** What you are asked to do **
Repeat the entries beneath in their entirety, precisely as given.

** Input data **
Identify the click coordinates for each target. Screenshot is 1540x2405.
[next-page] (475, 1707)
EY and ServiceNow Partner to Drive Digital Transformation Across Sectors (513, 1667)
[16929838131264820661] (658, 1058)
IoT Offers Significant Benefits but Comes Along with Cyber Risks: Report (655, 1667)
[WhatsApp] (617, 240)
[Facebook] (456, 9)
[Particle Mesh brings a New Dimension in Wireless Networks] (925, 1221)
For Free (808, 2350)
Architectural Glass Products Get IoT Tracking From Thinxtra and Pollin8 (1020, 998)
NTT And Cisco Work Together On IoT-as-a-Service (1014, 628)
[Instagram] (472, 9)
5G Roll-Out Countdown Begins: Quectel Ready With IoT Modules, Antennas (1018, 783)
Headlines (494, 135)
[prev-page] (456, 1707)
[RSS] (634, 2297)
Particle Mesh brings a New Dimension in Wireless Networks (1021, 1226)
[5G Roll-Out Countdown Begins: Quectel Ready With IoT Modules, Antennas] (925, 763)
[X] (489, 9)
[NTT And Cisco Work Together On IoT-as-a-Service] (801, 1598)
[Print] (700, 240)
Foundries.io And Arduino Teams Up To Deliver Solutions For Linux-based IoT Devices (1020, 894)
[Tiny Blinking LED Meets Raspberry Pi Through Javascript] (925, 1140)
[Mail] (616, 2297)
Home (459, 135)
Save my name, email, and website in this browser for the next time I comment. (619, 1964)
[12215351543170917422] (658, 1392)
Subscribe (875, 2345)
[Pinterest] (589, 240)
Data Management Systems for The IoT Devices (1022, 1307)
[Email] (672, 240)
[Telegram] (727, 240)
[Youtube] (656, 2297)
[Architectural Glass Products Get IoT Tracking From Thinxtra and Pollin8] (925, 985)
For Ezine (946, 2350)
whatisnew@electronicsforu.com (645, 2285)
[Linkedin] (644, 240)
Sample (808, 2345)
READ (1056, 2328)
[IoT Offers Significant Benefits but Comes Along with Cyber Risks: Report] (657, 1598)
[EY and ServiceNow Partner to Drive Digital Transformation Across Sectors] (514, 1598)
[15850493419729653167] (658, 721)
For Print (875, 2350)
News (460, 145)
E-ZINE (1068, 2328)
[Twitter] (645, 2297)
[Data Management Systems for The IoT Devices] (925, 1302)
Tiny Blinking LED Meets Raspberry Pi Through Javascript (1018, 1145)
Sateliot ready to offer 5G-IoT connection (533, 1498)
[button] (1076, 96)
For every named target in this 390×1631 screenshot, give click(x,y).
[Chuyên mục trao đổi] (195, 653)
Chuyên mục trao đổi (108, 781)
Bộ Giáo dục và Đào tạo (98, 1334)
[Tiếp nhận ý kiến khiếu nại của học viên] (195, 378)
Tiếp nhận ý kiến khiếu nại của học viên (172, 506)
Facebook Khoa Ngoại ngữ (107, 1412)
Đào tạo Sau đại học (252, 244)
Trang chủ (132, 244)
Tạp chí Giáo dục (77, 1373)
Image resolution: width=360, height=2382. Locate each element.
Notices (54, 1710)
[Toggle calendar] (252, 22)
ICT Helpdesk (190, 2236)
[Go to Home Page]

** Output for this task **
Identify the click coordinates for each target. Screenshot is 1540x2405.
[next-page] (475, 1707)
EY and ServiceNow Partner to Drive Digital Transformation Across Sectors (513, 1667)
[16929838131264820661] (658, 1058)
IoT Offers Significant Benefits but Comes Along with Cyber Risks: Report (655, 1667)
[WhatsApp] (617, 240)
[Facebook] (456, 9)
[Particle Mesh brings a New Dimension in Wireless Networks] (925, 1221)
For Free (808, 2350)
Architectural Glass Products Get IoT Tracking From Thinxtra and Pollin8 (1020, 998)
NTT And Cisco Work Together On IoT-as-a-Service (1014, 628)
[Instagram] (472, 9)
5G Roll-Out Countdown Begins: Quectel Ready With IoT Modules, Antennas (1018, 783)
Headlines (494, 135)
[prev-page] (456, 1707)
[RSS] (634, 2297)
Particle Mesh brings a New Dimension in Wireless Networks (1021, 1226)
[5G Roll-Out Countdown Begins: Quectel Ready With IoT Modules, Antennas] (925, 763)
[X] (489, 9)
[NTT And Cisco Work Together On IoT-as-a-Service] (801, 1598)
[Print] (700, 240)
Foundries.io And Arduino Teams Up To Deliver Solutions For Linux-based IoT Devices (1020, 894)
[Tiny Blinking LED Meets Raspberry Pi Through Javascript] (925, 1140)
[Mail] (616, 2297)
Home (459, 135)
Save my name, email, and website in this browser for the next time I comment. (619, 1964)
[12215351543170917422] (658, 1392)
Subscribe (875, 2345)
[Pinterest] (589, 240)
Data Management Systems for The IoT Devices (1022, 1307)
[Email] (672, 240)
[Telegram] (727, 240)
[Youtube] (656, 2297)
[Architectural Glass Products Get IoT Tracking From Thinxtra and Pollin8] (925, 985)
For Ezine (946, 2350)
whatisnew@electronicsforu.com (645, 2285)
[Linkedin] (644, 240)
Sample (808, 2345)
READ (1056, 2328)
[IoT Offers Significant Benefits but Comes Along with Cyber Risks: Report] (657, 1598)
[EY and ServiceNow Partner to Drive Digital Transformation Across Sectors] (514, 1598)
[15850493419729653167] (658, 721)
For Print (875, 2350)
News (460, 145)
E-ZINE (1068, 2328)
[Twitter] (645, 2297)
[Data Management Systems for The IoT Devices] (925, 1302)
Tiny Blinking LED Meets Raspberry Pi Through Javascript (1018, 1145)
Sateliot ready to offer 5G-IoT connection (533, 1498)
[button] (1076, 96)
For every named target in this 390×1631 screenshot, give click(x,y).
[Chuyên mục trao đổi] (195, 653)
Chuyên mục trao đổi (108, 781)
Bộ Giáo dục và Đào tạo (98, 1334)
[Tiếp nhận ý kiến khiếu nại của học viên] (195, 378)
Tiếp nhận ý kiến khiếu nại của học viên (172, 506)
Facebook Khoa Ngoại ngữ (107, 1412)
Đào tạo Sau đại học (252, 244)
Trang chủ (132, 244)
Tạp chí Giáo dục (77, 1373)
Image resolution: width=360, height=2382. Locate each element.
Notices (54, 1710)
[Toggle calendar] (252, 22)
ICT Helpdesk (190, 2236)
[Go to Home Page]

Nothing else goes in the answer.